# Logistic Regression for Discovery cohort

Written by: Youness Azimzade

email: younessazimzade@gmail.com

Latest update: 28/07/2023

In [1]:
# Import the required libraries
import pandas as pd
import numpy as np
import seaborn as sns
import pylab as pl
import matplotlib.pyplot as plt

# Ensure the plots are displayed inline within the Jupyter notebook (if you are using one)
%matplotlib inline

# Load the data from the CSV file into a Pandas DataFrame
# Make sure to replace "~/AllSamplesCellFractionsAveraged10SM.csv" with the correct file path if needed, the data is available on github with the same name
data2 = pd.read_csv("~/AllSamplesCellFractionsAveraged10SM.csv")
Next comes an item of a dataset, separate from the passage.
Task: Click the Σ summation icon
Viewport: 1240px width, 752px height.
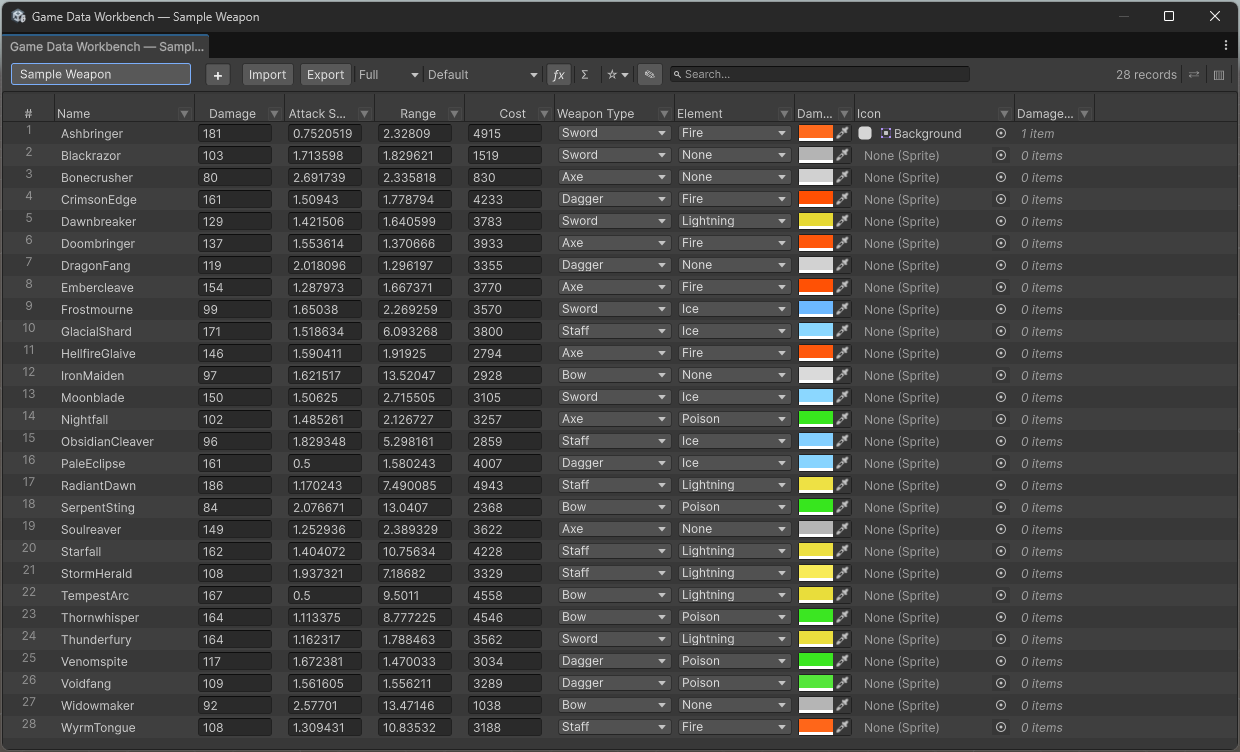Action: coord(584,74)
# Display the first few rows of the DataFrame to check if the data is loaded correctly
data2.head()

Unnamed: 0,Trial,Mixture,B.cells.Memory,B.cells.Naive,CAFs.MSC.iCAF.like,CAFs.myCAF.like,DCs,Endothelial.ACKR1,Endothelial.CXCL12,Endothelial.LYVE1,...,TCells,Myeloids,BCells,CAFs,PVLs,Endothelials,ER,PAM50,Response,Cohort
0,GSE22093,GSM549230,0.017895,0.005095,0.029985,0.086698,0.015332,0.004916,0.117291,0.007518,...,0.200244,0.091443,0.02299,0.116683,0.03904,0.16498,Negative,Basal,pCR,Discovery
1,GSE22093,GSM549231,0.001398,0.030779,0.011099,0.115468,0.007091,0.003519,0.029935,0.00212,...,0.231807,0.124711,0.032177,0.126567,0.024725,0.064267,Negative,Her2,pCR,Discovery
2,GSE22093,GSM549232,0.001909,0.012753,0.0,0.051034,0.003823,0.0,0.002719,0.000241,...,0.02772,0.061014,0.014662,0.051034,0.016053,0.054086,Positive,Basal,pCR,Discovery
3,GSE22093,GSM549233,0.0,0.008309,0.002679,0.08679,0.00011,0.0,0.022606,0.001387,...,0.101619,0.134695,0.008309,0.089469,0.010784,0.059115,Negative,Basal,RD,Discovery
4,GSE22093,GSM549234,0.0,0.009694,0.0,0.060985,0.038723,0.0,0.001546,0.0,...,0.078525,0.111366,0.009694,0.060985,0.004148,0.068835,Negative,Basal,RD,Discovery


In [2]:
# Assuming you have already imported the required libraries like pandas
import pandas as pd

# Assuming you have loaded your data into the variable `data2` before this code segment

# Assigning the variable 'data2' to another variable 'data'
data = data2

# Mapping the values in the 'Response' column to binary values 0 and 1
resp = {'pCR': 1, 'RD': 0}
data.Response = [resp[item] for item in data.Response]

# Mapping the values in the 'ER' column to binary values 0 and 1
er = {'Positive': 1, 'Negative': 0}
data.ER = [er[item] for item in data.ER]

# Creating dummy variables for the categorical column 'PAM50'
categorical_cols = ['PAM50']
data = pd.get_dummies(data, columns=categorical_cols)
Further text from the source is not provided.